>> START Given information

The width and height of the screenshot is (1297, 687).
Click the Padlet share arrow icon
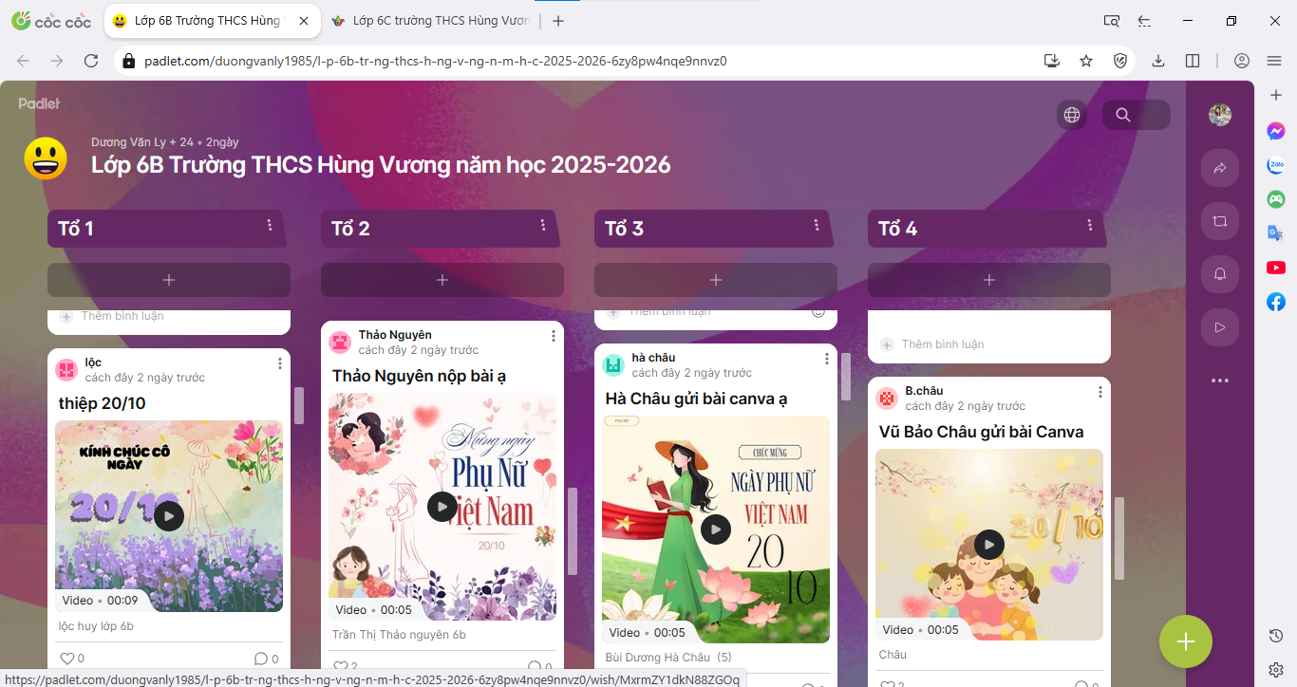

>> END Given information
>> START Given information

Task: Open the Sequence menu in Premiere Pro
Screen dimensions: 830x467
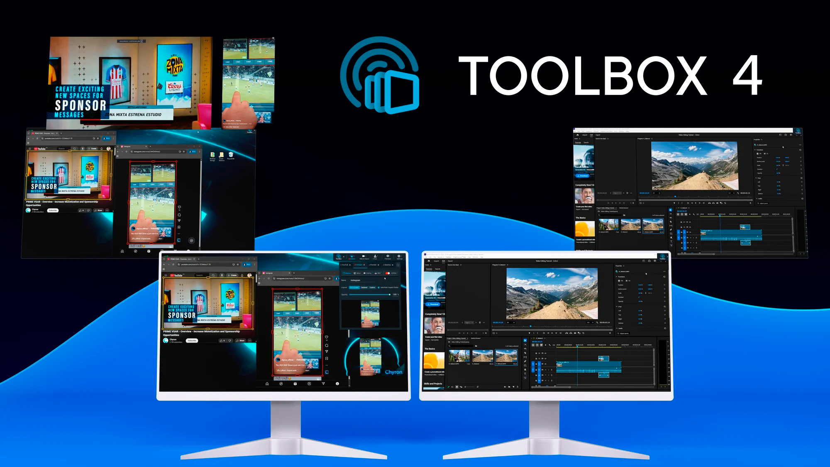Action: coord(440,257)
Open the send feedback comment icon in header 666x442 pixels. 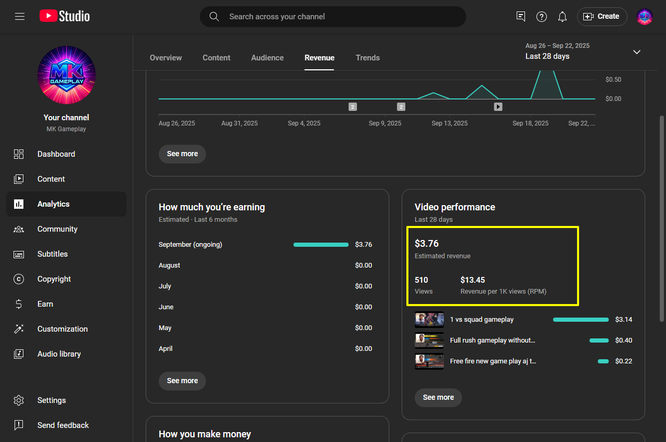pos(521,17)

>> END Given information
>> START Given information

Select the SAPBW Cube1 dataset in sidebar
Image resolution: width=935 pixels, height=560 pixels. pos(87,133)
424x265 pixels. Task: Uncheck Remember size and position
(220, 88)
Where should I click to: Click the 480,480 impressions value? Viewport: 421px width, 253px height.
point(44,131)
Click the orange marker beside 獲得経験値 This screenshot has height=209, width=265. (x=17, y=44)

>> END Given information

Your task =>
Can you retype the records starting at the line containing "The width and" and ending at the line containing "Click the Padlet share arrow icon", character for character?

Result of the task =>
The width and height of the screenshot is (1297, 687).
Click the Padlet share arrow icon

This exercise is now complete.